For me as a primary care provider, when I was seeing patients, like the community really played
an important role in how I understood my patients in context. How do we translate that into technology?
So those are some of the big things that I think about under the big umbrella of responsible
innovation in health. Absolutely. I love each of those. And I think, like you said, I think I'm a little
surprise. I would have not maybe thought of community in the first place when you think about
technology. We often see them as separate, but I love the way you frame that as needing that
community is still there in order to inform everything that we're thinking about. And right now,
we're seeing that about $70 billion is flowing into healthcare tech. A lot of that is AI-centered
or supported. I think there's something like 350,000 new applications, merriad projects.

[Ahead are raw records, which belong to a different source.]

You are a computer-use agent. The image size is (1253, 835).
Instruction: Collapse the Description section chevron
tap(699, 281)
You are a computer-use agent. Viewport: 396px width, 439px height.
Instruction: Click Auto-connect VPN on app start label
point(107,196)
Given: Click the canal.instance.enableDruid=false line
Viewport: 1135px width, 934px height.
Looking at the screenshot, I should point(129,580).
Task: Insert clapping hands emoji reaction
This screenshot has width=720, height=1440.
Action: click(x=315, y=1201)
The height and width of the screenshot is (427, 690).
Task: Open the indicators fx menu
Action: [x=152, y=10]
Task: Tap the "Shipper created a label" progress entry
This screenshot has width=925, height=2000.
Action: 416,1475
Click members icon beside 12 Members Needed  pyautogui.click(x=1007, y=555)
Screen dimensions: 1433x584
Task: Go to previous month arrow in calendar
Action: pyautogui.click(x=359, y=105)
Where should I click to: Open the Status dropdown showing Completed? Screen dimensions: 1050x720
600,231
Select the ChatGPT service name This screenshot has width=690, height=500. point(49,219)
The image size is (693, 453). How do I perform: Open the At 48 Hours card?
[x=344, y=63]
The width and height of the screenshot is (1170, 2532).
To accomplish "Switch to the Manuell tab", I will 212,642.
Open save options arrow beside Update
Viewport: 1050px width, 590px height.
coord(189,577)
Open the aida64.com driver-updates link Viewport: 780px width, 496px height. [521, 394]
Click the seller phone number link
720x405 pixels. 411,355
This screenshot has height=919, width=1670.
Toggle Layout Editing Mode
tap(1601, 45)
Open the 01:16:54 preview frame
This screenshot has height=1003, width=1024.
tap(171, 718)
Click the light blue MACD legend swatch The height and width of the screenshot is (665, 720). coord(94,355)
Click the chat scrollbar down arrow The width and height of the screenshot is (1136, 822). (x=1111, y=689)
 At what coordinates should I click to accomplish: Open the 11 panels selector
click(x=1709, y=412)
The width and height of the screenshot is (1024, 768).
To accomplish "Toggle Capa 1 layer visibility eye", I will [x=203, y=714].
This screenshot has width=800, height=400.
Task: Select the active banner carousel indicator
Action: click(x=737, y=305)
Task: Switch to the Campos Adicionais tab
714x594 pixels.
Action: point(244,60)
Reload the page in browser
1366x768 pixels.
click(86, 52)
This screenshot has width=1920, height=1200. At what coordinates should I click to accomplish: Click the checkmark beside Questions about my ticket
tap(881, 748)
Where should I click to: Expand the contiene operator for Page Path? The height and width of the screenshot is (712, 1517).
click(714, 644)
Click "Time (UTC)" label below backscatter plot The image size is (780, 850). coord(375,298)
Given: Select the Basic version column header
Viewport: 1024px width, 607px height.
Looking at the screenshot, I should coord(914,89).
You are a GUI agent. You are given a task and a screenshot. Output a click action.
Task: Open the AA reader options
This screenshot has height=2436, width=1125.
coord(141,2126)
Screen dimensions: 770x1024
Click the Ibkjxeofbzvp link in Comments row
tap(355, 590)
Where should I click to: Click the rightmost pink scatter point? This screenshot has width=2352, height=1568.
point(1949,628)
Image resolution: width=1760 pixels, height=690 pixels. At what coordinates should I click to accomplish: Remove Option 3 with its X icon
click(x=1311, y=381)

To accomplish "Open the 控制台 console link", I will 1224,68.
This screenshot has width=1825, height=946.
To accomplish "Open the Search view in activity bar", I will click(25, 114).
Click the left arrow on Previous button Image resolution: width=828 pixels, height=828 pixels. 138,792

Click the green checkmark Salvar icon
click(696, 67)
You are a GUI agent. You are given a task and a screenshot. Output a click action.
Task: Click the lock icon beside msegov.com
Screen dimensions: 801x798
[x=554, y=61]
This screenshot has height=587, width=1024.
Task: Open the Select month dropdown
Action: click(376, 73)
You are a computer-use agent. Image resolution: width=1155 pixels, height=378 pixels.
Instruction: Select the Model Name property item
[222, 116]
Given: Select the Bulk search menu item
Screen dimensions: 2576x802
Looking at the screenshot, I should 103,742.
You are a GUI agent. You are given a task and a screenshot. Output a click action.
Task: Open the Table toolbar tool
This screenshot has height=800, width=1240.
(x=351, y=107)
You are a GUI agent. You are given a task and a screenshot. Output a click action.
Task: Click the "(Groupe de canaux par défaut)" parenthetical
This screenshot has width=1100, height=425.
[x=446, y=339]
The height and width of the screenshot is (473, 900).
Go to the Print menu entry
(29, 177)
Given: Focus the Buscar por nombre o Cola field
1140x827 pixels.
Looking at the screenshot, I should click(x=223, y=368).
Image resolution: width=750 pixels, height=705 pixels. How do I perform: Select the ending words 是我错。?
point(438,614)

From your perspective, is the capital flowing to the right problems and are the right
partners involved? You know, is it flowing to the right problem? Is it flowing to the right partners? It's
really a resource issue. The people who are thinking about it are the people who can afford it,
who can afford to develop the technology, apply the technology, monitor the technology,
assess it, do the analytics. Those things are really important in sort of who's minding
the innovation. And oftentimes I say it starts with
It's kind of those people who see how it financially benefits. So you think about large technology
companies who have the financial capability to build large models, to do large projects and move fast.
You think about pharma and life sciences. They have the financial resources to do the work.
And that's not new in AI. That's innovation in general, right? We see that in health care.
We see innovation. The MRI did not start in the community.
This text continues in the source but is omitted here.